▶ **WORK ITEM**: I need the lines from the one containing "Task: Click the round Skeely logo badge" through the last line of the entries retyped exactly, with no pictures among them.

%%

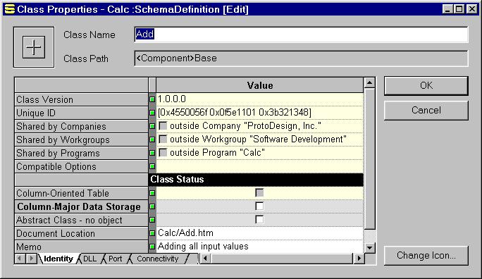
Task: Open the Change Icon dialog
Action: point(426,255)
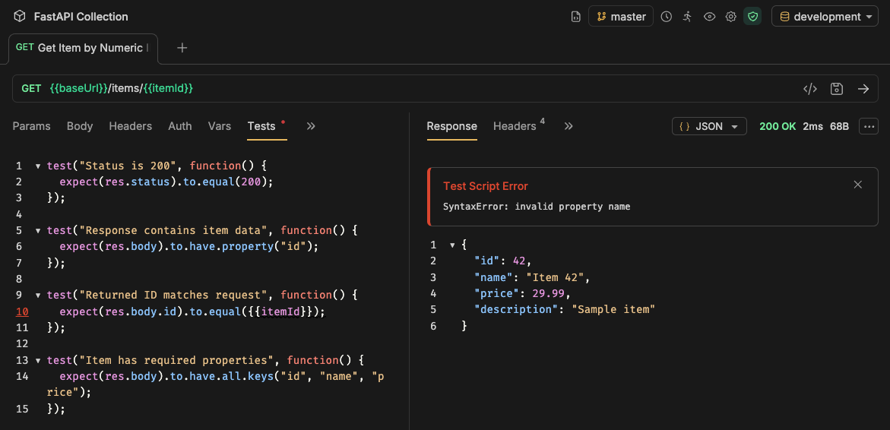Save the request with the disk icon
Screen dimensions: 890x430
click(837, 89)
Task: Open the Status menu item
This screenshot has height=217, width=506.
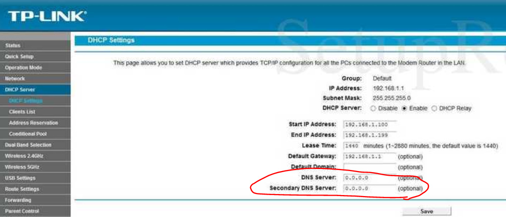Action: (13, 45)
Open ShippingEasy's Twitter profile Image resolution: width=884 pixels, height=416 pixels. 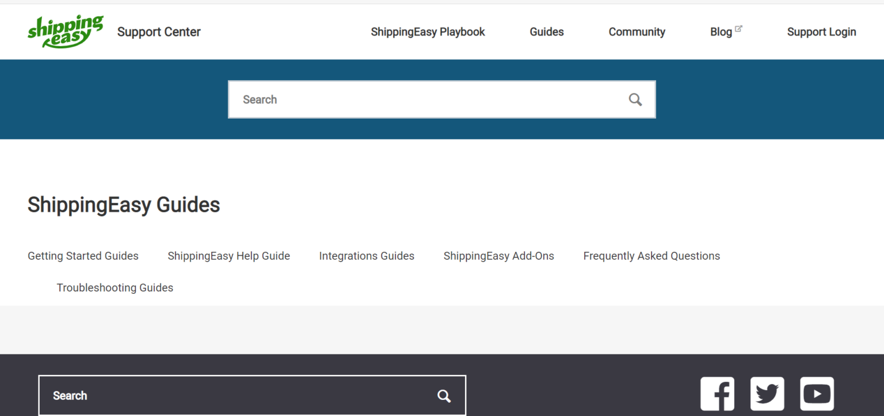tap(767, 394)
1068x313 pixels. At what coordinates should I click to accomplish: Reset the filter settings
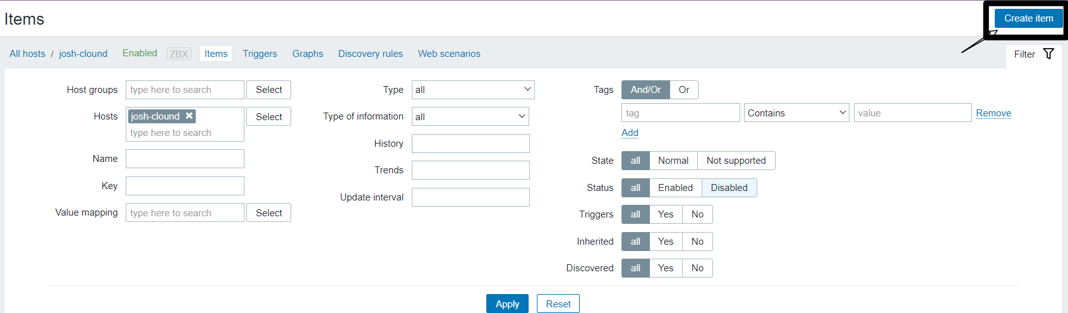(558, 304)
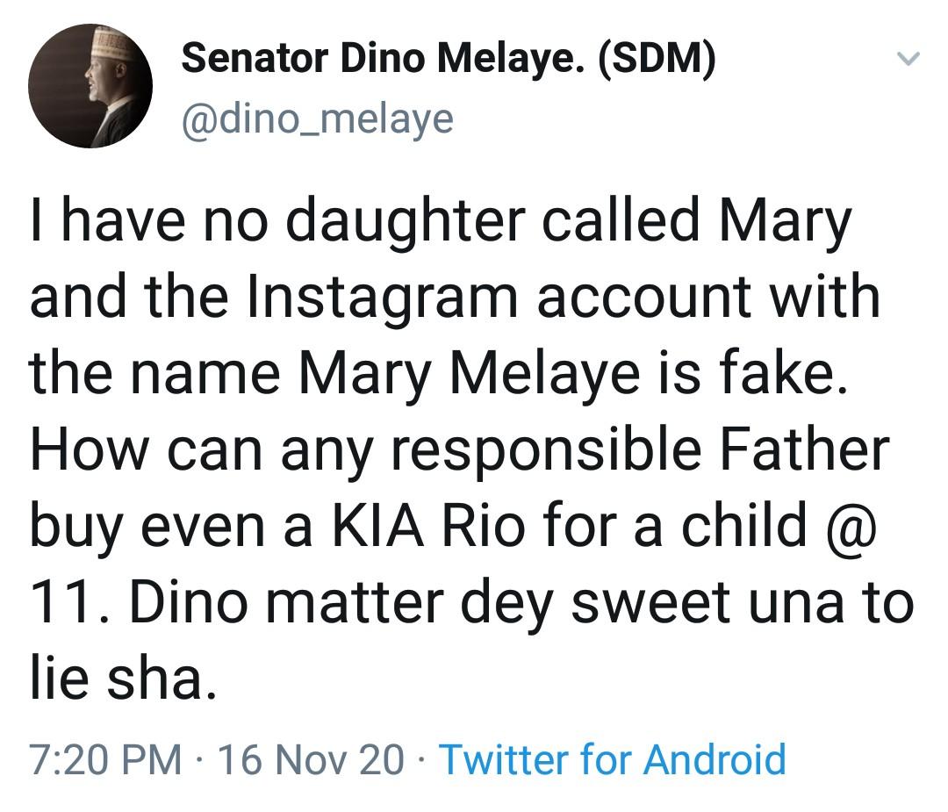Open the Twitter for Android source link
The height and width of the screenshot is (812, 948).
tap(612, 758)
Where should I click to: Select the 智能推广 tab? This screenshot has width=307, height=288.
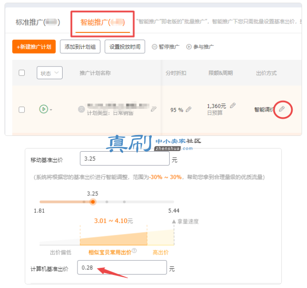click(x=102, y=23)
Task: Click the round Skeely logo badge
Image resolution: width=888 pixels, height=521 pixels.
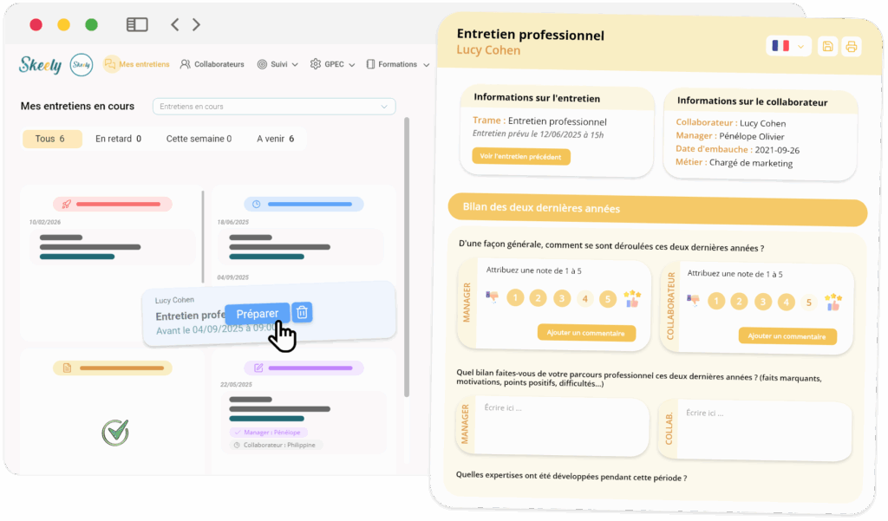Action: click(82, 64)
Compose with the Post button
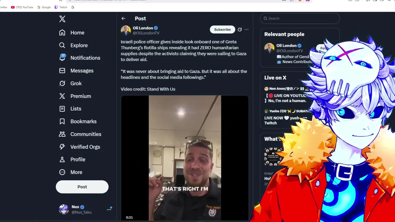 coord(82,187)
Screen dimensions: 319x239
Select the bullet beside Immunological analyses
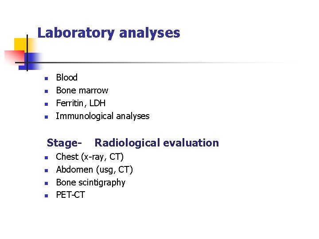(x=45, y=118)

%%

▶ **THE COMPLETED TASK**:
Task: Click the round Skeely logo badge
Image resolution: width=888 pixels, height=521 pixels.
Action: click(82, 64)
Compose with the Post button
 coord(82,187)
Screen dimensions: 319x239
Select the bullet beside Immunological analyses
(x=45, y=118)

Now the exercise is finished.